I am using the Jandd Extreme front Rack on my 2008 Surly LHT 52cm 26in wheels





Jandd Extreme front Rack





If I was going to make a 2nd Surly LHT 26in 52cm or Surly Disc Trucker 26in 52cm and I would go with the 
Tubus Tara Lowrider and This pics is from google


----------



## Crankarm (5 May 2018)

RollingNoMad said:


> I am using the Jandd Extreme front Rack on my 2008 Surly LHT 52cm 26in wheels
> View attachment 407473
> 
> Jandd Extreme front Rack
> ...



I like the look of that front Jandd rack. What is the weight of it?


----------



## Kosong (6 May 2018)

Heltor Chasca said:


> The great thing about touring is that you don’t have to train. Each day is a work out. And when you stop somewhere for an extra night because you like where you are, that’s when you recover. I would though, do a shakedown of your fully loaded rig, even if it’s only down the B2B path. Happy days.



that's the plan - I'm hoping if the weather isn't too crappy to cycle to London (where i work) from Bristol (where i live) over 4 days in 3 weeks time - will be a good oppurtunity to get back into the touring rhythm, play with new kit, test that everything works, and get used to the handling with front panniers (even though i wont really need them for this trip, i'll load a few bits in them as a dry run). I've still got all of my camping and cooking gear from last few seasons that has worked brilliantly, so wont be updating any of that. It's more to check how the bike is doing after a long winter of not much use beyond errands and a few short commutes to my second job in Bristol, plus getting a routine down with the front panniers aswell as the rear. The main thing though is reminding myself i can cycle 50 miles a day - its been a while, and my last longish cycle was cycling to glastonbury festival last summer fully loaded in 30c heat after getting off a plane from malaysia 12 hours beforehand which was a slow slog but doable. Climbing the mendips while extremely jetlagged with a loaded tourer when you havent cycled any hills or decent distances in about 3 months was brutal! 

And as you say, if i dont end up cycling to London I'll def load the bike up and do a run to bath and back, will prob loop round bath too to get some slightly less nice surface cycling done as well as a bit of hill and road over coombe down. It's great having such good cycle paths minutes from my house!


----------



## Kosong (6 May 2018)

User said:


> It might work out, or it might not. Three weeks is a good long time to repent a bad decision. Better to tour with things you know will work for you.

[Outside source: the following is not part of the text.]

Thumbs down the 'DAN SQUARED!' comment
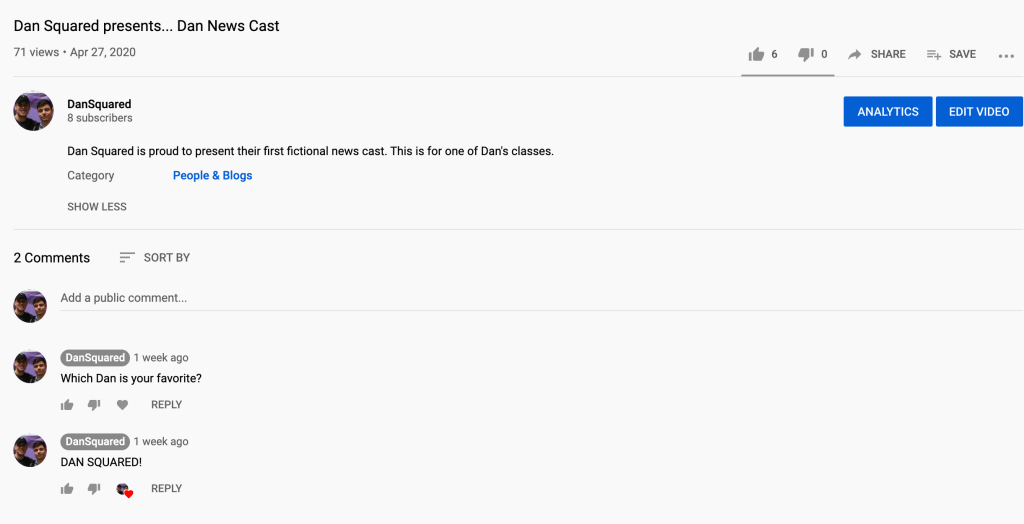 coord(94,489)
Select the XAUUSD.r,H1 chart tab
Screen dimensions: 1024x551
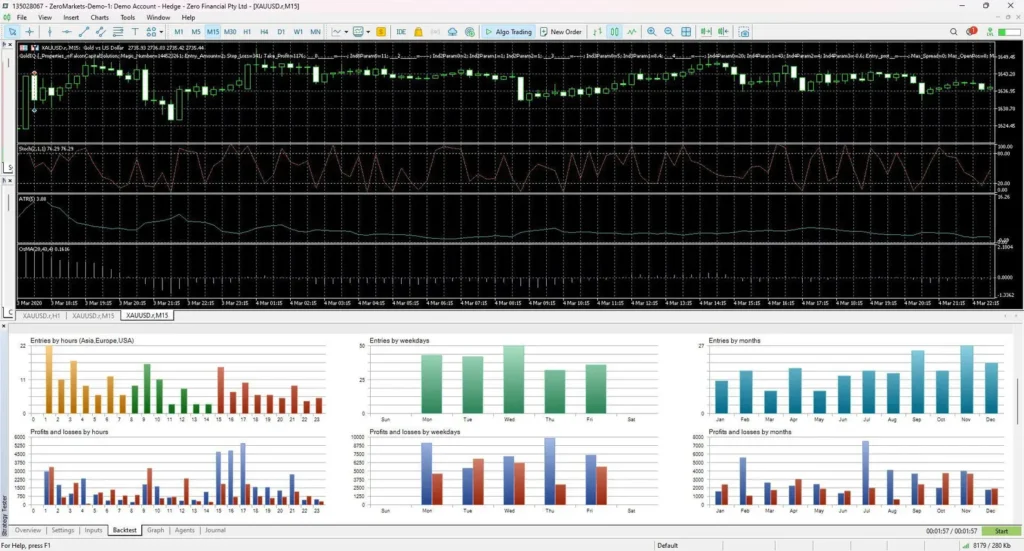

Good thinking! I'm tempted now to dip into my savings account and just buy a Brookes saddle next week, it will give me 2 months before the tour to try it out and see if its worth the risk. My current seat, while comfy for shorter rides, caused me quite a lot of bum pain on rides over a few days...I'll either need to invest in some padded leggings (which for curvy and overweight women like me, don't come cheap!) or just invest in a Brookes and hope they are as good as everyone says  once again, recommendations always welcome  

All this bike chat has made me keen to get out on the road, but I'm stuck in at work until tues morn looking out of the window wondering what could be if i had a day off...


----------



## Kosong (6 May 2018)

I like your thinking! Will be looking into buying one next week I think...and just hoping for a few decent runs of time off work before the trip in July so I can give it a proper road test!


----------



## Heltor Chasca (6 May 2018)

Kosong said:


> that's the plan - I'm hoping if the weather isn't too crappy to cycle to London (where i work) from Bristol (where i live) over 4 days in 3 weeks time - will be a good oppurtunity to get back into the touring rhythm, play with new kit, test that everything works, and get used to the handling with front panniers (even though i wont really need them for this trip, i'll load a few bits in them as a dry run). I've still got all of my camping and cooking gear from last few seasons that has worked brilliantly, so wont be updating any of that. It's more to check how the bike is doing after a long winter of not much use beyond errands and a few short commutes to my second job in Bristol, plus getting a routine down with the front panniers aswell as the rear. The main thing though is reminding myself i can cycle 50 miles a day - its been a while, and my last longish cycle was cycling to glastonbury festival last summer fully loaded in 30c heat after getting off a plane from malaysia 12 hours beforehand which was a slow slog but doable. Climbing the mendips while extremely jetlagged with a loaded tourer when you havent cycled any hills or decent distances in about 3 months was brutal!
> 
> And as you say, if i dont end up cycling to London I'll def load the bike up and do a run to bath and back, will prob loop round bath too to get some slightly less nice surface cycling done as well as a bit of hill and road over coombe down. It's great having such good cycle paths minutes from my house!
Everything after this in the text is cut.